The guys at Way of the Master love false analogies. In fact, they use them so often and with such voracity that it is incredibly easy to peg WOTM Radio listeners simply by the way they talk. I have had the opportunity to stumble across many such individuals in recent weeks.

Today, I'm going to give you a sneak peak at the flawed logic in one of Todd's awful analogies by letting you eavesdrop on a conversation I had recently in a Christian Hip-Hop chat room. See if you can spot it. (The names of the Christian theist and the chat room have been changed to protect their anonymity.)

Christian Hip-Hop Radio Community -- Sept. 26

Real: Do you believe Homer wrote the Odessey[sic]?

Former Follier: I don't care whether or not Homer even existed. Using your world-view, I am not in danger of his damning my "eternal soul" to hell. I am indifferent to the existence of Homer. I have never read his supposed works nor do I maintain a stance on his existence.

Real: Okay do you have any books that you read???

Former Follier: Of course, I do. The bible.

Real: LOL... So you read the Bible??? For what?

Former Follier: Because it's a good read. Aren't you going to ask me if the authors of the bible existed, Real? That's what you were stacking me for, right?

For anyone who finds themselves unfamiliar with WOTM Radio and the tactics they use to try to back unbelievers into a corner, the preceding dialog may not hold much relevance. Let me try to make things just a bit clearer.

Todd is often confronted not only about the authenticity of the bible but the divinity of the bible. As a response, he devised a brilliant analogy comparing the canon of the bible against another antiquated text, Homer's The Odyssey, by showing how many more original copies and partials there are of the bible than any of Homer's works. If you are unable to see the false dichotomy I urge you take another look.

I accept the bible as an authentic historical text but that in no way imbues it with supernatural powers; it simply means that it is a book and that it is old. At this point I must concede that Todd is right; the bible is a much more authentic work of fiction than The Odyssey.


Anonymous said...

You contradict yourself.

You say:

"I accept the bible as an authentic historical text"

then you say:

"the bible is a much more authentic work of fiction than The Odyssey."

which is it?

Historical as in non-fiction or fiction?

Former Follier said...

Well, "Anonymous", let me clarify the closing line of my entry in case I left any room for doubt.
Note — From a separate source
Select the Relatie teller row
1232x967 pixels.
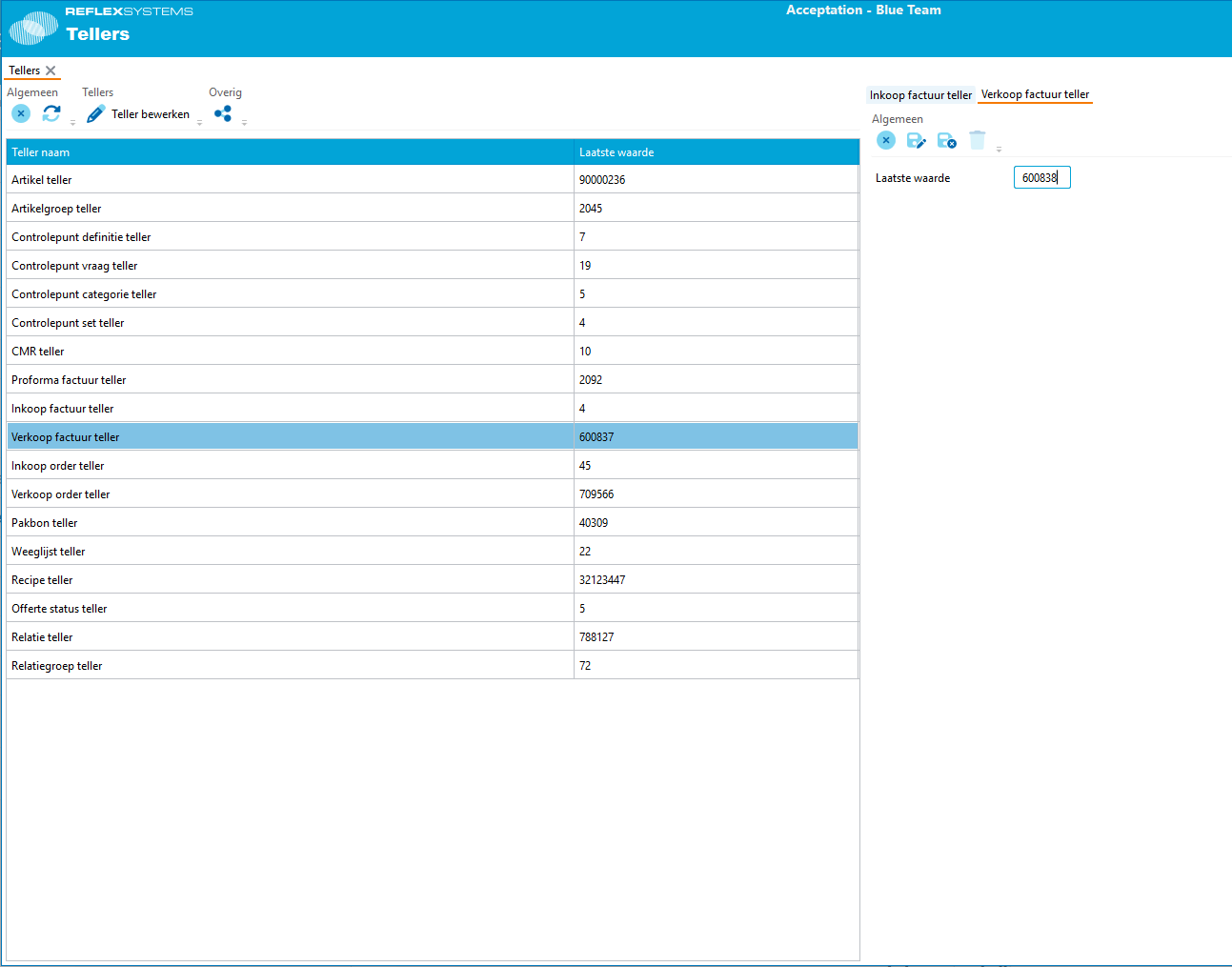[286, 636]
I don't want there to be any ambiguity as to my meaning.

I will rephrase the last line: "I accept the historocity of the bible ("the fact that it is a book and that it is old") and feel it to be a much more authentic work of fiction than Homer's work of fiction."

Does that clear things up for you?

If so, you can now turn that eye of scrutiny on your own religious texts and start making uncomfortable equivocations for the actual contradictions founds therein.

Anonymous said...

Been there done, that, for years, no less. With tons of research and really getting a grip to understand the claims against the Bible, I found , to my surprise that they don't hold water. As one person who was really put off by "religion" I found that there are tons of religious people who can't defend or let alone read the Bible versus those that really study and can defend it well. There are no contradictions when one really reads and understands the written and historical context of the narrative in the Bible. So I'll just swing that "eye of scrutiny" back your way and see if you can do that for the tons of built up inconsistencies and contradictions within atheism and evolution and humanism in general.

BoxerShorts said...


A discussion on the tenets of atheism is certainly worth having, and any of us would be happy to have that conversation with you either via private correspondence or on a forum dedicated to such debates. This blog, however, has a very narrow focus, and that isn't it.